Based on the repository description for the developing V1 model below, decide whether each statement agrees with it. Answer yes or no for each, quoting the words that decide it. (a) The simulated patch has 100 principal neurons and 20 inhibitory neurons. (b) Plasticity changes connections to and from inhibitory neurons. (c) The paper appeared in Nature Communications in 2016.
(EXCERPTED PASSAGE)
/V1stdp

Model of developing V1 from Miconi, McKinstry & Edelman, Nat. Comm. 2016

Primary LanguageJupyter NotebookMIT LicenseMIT

This is the code for the paper "Spontaneous emergence of fast attractor dynamics in a model of developing primary visual cortex", by T. Miconi, J. McKinstry and G. M. Edelman (published in Nature Communications, vol. 7, n. 13208, 2016).

This code simulates a small patch of cortex, containing 100 principal neurons and 20 inhibitory neurons. Excitatory neurons have voltage-based spike-timing dependent plasticity (Clopath-Gerstner algorithm) at both feedforward and recurrent synapses. Connections to and from inhibitory neurons are fixed and random. The patch is repeatedly exposed to natural images, preprocessed in a way that emulates retinal and thelamic filtering. After many iterations, the network develops recurrent connectivity that supports attractor dynamics (groups of mutually-connected, similarly-tuned neurons, as observed in cortex), as well as realistic feedforward receptive fields.
(End EXCERPTED PASSAGE)
(EXTRACTED DATA)
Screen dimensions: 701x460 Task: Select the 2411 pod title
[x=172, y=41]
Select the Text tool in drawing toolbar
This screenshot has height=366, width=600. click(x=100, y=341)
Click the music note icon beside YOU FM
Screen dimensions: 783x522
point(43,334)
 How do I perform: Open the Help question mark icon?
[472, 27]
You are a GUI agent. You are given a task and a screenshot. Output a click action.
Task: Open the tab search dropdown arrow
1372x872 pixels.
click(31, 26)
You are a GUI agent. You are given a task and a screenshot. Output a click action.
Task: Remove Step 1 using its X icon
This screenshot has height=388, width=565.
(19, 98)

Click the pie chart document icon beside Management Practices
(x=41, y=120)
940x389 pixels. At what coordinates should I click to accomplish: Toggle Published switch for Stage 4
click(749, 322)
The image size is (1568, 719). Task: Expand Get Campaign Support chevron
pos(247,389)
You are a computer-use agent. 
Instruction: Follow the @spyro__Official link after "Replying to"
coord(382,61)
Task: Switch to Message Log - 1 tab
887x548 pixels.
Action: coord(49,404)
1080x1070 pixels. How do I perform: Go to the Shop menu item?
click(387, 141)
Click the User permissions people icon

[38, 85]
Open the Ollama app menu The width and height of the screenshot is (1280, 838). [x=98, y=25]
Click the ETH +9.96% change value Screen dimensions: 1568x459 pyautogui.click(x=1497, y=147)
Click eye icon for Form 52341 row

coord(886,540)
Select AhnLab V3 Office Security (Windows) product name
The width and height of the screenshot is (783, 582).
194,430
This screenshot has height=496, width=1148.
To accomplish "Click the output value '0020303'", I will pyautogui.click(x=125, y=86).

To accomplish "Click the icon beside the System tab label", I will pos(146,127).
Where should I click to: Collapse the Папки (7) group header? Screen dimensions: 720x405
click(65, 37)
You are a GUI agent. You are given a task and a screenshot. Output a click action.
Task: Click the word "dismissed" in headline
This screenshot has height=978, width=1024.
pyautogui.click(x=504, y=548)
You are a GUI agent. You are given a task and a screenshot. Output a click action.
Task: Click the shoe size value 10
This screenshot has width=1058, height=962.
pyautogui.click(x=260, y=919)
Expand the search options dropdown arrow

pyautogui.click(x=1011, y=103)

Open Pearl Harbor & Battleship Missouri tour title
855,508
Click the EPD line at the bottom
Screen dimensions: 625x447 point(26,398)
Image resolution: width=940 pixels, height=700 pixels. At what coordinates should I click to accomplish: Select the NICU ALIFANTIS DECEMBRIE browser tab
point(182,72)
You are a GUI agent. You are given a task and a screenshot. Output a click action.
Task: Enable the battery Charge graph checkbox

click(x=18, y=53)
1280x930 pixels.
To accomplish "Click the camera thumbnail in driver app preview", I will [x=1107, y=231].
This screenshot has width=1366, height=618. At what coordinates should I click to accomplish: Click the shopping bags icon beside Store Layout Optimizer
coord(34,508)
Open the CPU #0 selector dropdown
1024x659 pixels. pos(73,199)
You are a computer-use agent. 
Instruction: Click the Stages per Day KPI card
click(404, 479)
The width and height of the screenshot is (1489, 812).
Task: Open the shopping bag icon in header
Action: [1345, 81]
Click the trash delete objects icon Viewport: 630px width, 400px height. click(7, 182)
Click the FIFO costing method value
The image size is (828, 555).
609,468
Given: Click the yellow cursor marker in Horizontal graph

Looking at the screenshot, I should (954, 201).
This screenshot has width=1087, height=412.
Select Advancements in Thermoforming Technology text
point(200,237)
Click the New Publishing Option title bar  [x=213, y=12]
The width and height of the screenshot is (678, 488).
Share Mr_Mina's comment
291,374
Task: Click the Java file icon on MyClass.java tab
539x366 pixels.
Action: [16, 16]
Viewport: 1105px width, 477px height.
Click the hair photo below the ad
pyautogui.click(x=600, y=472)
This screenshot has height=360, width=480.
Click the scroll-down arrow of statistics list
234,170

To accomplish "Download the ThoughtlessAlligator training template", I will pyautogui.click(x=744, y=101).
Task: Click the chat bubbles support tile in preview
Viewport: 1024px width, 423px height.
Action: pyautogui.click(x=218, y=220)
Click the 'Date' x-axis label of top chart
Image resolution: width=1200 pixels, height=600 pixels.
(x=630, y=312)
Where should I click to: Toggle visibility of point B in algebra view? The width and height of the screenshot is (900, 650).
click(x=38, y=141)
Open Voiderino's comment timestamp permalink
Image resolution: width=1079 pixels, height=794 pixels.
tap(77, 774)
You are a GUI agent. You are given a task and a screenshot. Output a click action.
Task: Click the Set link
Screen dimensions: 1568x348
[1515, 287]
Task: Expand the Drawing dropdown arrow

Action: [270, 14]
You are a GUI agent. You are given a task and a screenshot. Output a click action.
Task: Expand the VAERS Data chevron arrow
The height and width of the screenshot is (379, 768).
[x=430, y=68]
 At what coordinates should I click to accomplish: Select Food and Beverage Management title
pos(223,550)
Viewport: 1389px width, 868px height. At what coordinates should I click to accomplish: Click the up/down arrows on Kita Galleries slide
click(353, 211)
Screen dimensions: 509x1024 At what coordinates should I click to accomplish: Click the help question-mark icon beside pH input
(End EXTRACTED DATA)
ANSWER TO THE EXERCISE >>
(a) Yes: "containing 100 principal neurons and 20 inhibitory neurons"
(b) No: "Connections to and from inhibitory neurons are fixed and random"
(c) Yes: "published in Nature Communications, vol. 7, n. 13208, 2016"